While disseminating the warning message on the social site twitter.com, the said Federal Office informs of one fresh spam wave. These junk messages masquerade as telecommunication provider O2 while carry details regarding the recipients' phone bills.
Along with certain billing period, the message body also has one customer number as well as the amount due. Moreover, there is one red button in the e-mail that should be enabling downloading of the bill. However, pursuing the red button, rather than produces the above bill, loads malware onto the host machine.
The malware is the notorious ransom software CryptoLocker that encrypts the entire lot of files on the PC. Therefore, it is advised that the button shouldn't be pressed. But in case one has done so and his PC becomes contaminated with the ransomware then he mustn't pay any money at least. Paying the ransom demanded normally doesn't help in decrypting the files. So instead one must take his computer offline immediately followed with shutting it down.
Now for retrieving the lost files, a separate computer should first invite the victim for Avira Rescue System while open one USB flash drive that can be restarted, alternatively one boot CD. A first online hunt should begin from the USB stick or the CD.
After this the PC must be started within safe mode.
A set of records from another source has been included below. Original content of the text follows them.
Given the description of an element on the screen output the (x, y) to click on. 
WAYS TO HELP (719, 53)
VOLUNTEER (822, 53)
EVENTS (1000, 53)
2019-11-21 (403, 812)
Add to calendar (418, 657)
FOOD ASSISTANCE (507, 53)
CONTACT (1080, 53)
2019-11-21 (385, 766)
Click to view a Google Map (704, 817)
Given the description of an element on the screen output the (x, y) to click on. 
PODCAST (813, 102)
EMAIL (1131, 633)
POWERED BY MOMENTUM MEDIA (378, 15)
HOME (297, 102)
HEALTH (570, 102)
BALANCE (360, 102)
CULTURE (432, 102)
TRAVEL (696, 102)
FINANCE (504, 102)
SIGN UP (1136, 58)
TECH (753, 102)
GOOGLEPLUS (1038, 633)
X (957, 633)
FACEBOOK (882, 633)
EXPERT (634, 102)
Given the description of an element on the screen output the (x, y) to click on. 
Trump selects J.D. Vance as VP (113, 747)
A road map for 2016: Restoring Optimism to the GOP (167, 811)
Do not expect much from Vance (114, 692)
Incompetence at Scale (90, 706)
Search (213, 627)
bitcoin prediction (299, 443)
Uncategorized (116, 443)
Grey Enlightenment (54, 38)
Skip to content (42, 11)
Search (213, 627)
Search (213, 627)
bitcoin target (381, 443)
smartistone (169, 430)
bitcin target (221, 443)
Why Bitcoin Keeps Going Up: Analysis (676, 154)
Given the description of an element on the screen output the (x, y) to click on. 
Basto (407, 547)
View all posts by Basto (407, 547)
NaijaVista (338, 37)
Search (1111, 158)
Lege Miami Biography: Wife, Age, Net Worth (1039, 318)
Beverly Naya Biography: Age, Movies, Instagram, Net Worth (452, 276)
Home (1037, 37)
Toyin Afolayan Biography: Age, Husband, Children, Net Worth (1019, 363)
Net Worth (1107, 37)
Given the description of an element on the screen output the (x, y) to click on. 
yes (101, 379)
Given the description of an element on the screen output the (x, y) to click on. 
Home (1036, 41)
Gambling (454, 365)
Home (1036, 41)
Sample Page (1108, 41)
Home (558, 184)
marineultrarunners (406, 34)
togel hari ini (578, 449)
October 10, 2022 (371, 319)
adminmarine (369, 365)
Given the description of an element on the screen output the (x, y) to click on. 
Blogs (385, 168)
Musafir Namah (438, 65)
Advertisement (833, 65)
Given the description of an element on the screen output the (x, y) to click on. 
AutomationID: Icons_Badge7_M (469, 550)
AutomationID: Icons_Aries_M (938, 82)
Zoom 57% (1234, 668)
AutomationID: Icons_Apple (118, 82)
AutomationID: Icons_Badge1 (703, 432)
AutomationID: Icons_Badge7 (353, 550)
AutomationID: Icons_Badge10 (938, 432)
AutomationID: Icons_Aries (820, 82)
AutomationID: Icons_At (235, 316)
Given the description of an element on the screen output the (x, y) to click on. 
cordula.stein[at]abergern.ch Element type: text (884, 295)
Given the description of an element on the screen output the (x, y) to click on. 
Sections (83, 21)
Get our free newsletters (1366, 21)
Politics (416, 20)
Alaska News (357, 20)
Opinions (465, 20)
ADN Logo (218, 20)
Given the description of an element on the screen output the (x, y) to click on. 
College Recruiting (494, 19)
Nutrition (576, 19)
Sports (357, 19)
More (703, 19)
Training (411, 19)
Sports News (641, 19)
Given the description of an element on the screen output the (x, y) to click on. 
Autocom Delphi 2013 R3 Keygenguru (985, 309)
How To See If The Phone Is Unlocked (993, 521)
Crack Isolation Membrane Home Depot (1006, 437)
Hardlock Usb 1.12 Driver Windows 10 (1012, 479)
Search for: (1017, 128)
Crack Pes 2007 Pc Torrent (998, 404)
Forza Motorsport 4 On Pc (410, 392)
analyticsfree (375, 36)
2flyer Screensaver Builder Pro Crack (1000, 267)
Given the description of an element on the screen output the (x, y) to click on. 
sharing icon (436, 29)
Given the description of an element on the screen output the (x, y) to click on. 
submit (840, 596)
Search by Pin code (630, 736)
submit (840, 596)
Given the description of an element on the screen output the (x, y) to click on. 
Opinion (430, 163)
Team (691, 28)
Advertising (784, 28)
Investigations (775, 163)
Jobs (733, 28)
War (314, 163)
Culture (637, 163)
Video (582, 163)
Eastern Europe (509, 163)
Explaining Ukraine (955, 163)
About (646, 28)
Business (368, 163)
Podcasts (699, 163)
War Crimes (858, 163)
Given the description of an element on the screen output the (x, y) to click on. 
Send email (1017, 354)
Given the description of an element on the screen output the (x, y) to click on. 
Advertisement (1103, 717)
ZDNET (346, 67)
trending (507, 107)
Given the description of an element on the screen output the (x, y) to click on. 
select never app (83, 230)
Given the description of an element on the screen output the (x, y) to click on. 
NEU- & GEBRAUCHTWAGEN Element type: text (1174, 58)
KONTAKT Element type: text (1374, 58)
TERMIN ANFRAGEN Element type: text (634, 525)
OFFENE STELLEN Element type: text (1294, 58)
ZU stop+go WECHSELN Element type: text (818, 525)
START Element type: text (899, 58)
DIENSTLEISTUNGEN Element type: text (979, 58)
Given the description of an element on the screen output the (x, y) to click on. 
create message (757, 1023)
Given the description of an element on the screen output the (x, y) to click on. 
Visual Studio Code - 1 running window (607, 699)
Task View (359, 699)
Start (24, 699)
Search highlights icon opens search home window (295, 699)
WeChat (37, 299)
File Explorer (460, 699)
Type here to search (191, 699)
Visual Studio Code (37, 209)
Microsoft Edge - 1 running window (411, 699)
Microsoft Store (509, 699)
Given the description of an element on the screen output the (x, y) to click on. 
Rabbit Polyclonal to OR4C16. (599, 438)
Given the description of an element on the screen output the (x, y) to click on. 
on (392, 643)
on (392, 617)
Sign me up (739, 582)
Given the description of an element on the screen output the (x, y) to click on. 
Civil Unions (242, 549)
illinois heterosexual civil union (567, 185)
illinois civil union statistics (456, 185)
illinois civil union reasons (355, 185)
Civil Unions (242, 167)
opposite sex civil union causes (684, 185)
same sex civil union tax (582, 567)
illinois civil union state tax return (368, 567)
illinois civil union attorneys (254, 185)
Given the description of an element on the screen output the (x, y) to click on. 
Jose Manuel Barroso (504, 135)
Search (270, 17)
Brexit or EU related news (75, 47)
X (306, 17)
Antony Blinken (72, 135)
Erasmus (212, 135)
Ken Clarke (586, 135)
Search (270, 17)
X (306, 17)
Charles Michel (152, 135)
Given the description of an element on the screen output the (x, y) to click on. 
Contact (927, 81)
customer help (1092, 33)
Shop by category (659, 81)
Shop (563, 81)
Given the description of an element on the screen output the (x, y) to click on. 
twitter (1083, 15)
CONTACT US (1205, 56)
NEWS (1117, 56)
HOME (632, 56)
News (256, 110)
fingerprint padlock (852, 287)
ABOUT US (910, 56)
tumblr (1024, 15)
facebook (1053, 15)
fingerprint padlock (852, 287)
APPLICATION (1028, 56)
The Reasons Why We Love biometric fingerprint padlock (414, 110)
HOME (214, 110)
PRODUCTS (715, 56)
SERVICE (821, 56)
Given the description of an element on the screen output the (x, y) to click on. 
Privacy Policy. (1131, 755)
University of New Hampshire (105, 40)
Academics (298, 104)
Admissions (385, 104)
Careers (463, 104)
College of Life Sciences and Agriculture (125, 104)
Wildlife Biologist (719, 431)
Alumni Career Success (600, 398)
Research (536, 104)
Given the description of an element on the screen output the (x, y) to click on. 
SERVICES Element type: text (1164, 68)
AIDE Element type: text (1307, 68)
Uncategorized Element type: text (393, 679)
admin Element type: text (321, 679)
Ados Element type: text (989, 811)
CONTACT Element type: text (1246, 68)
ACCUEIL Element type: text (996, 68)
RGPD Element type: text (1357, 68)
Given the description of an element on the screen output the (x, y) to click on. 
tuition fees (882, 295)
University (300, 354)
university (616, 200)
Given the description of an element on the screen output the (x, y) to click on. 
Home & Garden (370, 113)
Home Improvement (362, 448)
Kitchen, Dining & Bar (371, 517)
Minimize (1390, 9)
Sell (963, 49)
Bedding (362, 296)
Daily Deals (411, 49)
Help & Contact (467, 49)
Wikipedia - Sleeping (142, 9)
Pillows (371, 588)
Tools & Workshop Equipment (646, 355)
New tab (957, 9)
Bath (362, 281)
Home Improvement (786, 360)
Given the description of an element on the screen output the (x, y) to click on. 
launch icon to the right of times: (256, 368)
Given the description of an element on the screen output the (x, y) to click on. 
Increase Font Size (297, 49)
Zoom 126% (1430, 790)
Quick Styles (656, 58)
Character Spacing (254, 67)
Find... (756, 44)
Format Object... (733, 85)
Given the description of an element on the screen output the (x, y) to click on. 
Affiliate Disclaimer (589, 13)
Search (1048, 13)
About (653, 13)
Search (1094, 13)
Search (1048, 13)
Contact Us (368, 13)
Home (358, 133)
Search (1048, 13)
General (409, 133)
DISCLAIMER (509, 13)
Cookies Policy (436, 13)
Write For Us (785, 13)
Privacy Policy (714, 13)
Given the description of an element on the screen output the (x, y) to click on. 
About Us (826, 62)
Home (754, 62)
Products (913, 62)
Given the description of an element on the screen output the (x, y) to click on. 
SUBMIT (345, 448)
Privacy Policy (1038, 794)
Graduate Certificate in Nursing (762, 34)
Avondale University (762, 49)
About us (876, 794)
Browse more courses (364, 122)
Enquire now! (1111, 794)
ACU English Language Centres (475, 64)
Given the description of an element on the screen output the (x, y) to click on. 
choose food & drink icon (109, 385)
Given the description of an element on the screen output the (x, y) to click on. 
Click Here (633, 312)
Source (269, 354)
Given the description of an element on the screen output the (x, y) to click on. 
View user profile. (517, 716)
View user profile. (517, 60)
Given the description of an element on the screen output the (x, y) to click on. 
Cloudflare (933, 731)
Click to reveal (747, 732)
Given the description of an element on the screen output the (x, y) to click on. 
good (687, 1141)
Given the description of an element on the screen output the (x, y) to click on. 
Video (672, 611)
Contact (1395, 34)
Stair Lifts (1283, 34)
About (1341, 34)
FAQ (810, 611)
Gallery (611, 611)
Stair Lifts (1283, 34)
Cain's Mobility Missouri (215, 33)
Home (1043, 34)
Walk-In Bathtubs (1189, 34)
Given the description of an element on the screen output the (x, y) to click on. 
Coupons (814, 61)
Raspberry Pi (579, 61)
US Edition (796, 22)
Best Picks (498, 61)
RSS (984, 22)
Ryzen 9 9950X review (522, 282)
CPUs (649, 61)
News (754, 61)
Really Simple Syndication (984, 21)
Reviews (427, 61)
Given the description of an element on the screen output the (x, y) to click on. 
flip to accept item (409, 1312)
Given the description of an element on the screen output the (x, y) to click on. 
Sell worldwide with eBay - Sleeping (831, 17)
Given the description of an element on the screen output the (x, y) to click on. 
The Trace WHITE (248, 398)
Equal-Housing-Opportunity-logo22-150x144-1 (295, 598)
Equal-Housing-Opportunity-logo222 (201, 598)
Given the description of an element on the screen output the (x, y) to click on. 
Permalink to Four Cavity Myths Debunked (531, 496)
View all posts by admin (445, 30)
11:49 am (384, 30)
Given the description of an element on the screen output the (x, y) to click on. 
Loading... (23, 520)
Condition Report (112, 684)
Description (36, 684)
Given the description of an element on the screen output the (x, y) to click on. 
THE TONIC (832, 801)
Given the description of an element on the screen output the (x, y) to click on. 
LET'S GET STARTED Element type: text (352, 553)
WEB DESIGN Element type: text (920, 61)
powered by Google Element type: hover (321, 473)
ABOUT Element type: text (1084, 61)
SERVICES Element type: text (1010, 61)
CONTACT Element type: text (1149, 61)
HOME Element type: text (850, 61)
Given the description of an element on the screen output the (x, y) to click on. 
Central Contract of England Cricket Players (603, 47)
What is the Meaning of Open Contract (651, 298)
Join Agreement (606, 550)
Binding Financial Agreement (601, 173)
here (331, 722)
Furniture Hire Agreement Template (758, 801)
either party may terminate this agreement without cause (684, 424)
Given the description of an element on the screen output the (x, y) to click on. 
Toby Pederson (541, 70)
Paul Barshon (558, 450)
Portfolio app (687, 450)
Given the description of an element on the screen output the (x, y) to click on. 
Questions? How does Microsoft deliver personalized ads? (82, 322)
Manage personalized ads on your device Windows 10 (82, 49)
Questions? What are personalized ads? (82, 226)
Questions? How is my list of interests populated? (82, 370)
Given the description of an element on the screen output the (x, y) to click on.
Subsequently, the PC may be reset for a time prior to the infection through one restoration point. In case this fails to retrieve the files then the end-users should take help of a technical expert.
An Onlinewarnungen.de research shows that all spam mails delivered contain incorrect salutations. Moreover, the customer no. as well as the so-called bill amount differs from one spam message to another. In addition, the domains that help for the contaminated files' downloading are seemingly registered with illicit intentions.